## YOUR TASK
Reproduce all of the data below word for word, line by line.

-- Start of PROVIDED DATA --

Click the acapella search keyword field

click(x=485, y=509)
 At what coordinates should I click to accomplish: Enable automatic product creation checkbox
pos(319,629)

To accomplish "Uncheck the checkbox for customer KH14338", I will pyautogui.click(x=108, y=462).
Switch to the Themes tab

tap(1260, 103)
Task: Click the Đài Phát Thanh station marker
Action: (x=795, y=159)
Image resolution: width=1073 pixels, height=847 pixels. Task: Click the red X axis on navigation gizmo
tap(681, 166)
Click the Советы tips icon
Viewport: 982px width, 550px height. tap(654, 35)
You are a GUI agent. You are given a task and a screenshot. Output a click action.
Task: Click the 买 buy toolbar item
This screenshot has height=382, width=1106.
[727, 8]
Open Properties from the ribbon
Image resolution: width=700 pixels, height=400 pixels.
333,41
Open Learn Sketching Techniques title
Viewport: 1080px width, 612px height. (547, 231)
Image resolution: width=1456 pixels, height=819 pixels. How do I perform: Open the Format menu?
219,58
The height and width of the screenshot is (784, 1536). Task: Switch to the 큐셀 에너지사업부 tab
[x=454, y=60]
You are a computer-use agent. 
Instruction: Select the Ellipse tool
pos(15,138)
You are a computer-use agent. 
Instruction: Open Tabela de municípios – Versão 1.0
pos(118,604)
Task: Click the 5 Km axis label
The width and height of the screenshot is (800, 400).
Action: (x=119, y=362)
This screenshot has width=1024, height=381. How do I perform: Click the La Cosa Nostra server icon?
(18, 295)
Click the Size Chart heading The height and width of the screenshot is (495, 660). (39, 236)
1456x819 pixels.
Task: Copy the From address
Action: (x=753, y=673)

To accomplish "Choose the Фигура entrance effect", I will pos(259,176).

-- End of PROVIDED DATA --

## WRITTEN RESPONSE
Click the acapella search keyword field

click(x=485, y=509)
 At what coordinates should I click to accomplish: Enable automatic product creation checkbox
pos(319,629)

To accomplish "Uncheck the checkbox for customer KH14338", I will pyautogui.click(x=108, y=462).
Switch to the Themes tab

tap(1260, 103)
Task: Click the Đài Phát Thanh station marker
Action: (x=795, y=159)
Image resolution: width=1073 pixels, height=847 pixels. Task: Click the red X axis on navigation gizmo
tap(681, 166)
Click the Советы tips icon
Viewport: 982px width, 550px height. tap(654, 35)
You are a GUI agent. You are given a task and a screenshot. Output a click action.
Task: Click the 买 buy toolbar item
This screenshot has height=382, width=1106.
[727, 8]
Open Properties from the ribbon
Image resolution: width=700 pixels, height=400 pixels.
333,41
Open Learn Sketching Techniques title
Viewport: 1080px width, 612px height. (547, 231)
Image resolution: width=1456 pixels, height=819 pixels. How do I perform: Open the Format menu?
219,58
The height and width of the screenshot is (784, 1536). Task: Switch to the 큐셀 에너지사업부 tab
[x=454, y=60]
You are a computer-use agent. 
Instruction: Select the Ellipse tool
pos(15,138)
You are a computer-use agent. 
Instruction: Open Tabela de municípios – Versão 1.0
pos(118,604)
Task: Click the 5 Km axis label
The width and height of the screenshot is (800, 400).
Action: (x=119, y=362)
This screenshot has width=1024, height=381. How do I perform: Click the La Cosa Nostra server icon?
(18, 295)
Click the Size Chart heading The height and width of the screenshot is (495, 660). (39, 236)
1456x819 pixels.
Task: Copy the From address
Action: (x=753, y=673)

To accomplish "Choose the Фигура entrance effect", I will pos(259,176).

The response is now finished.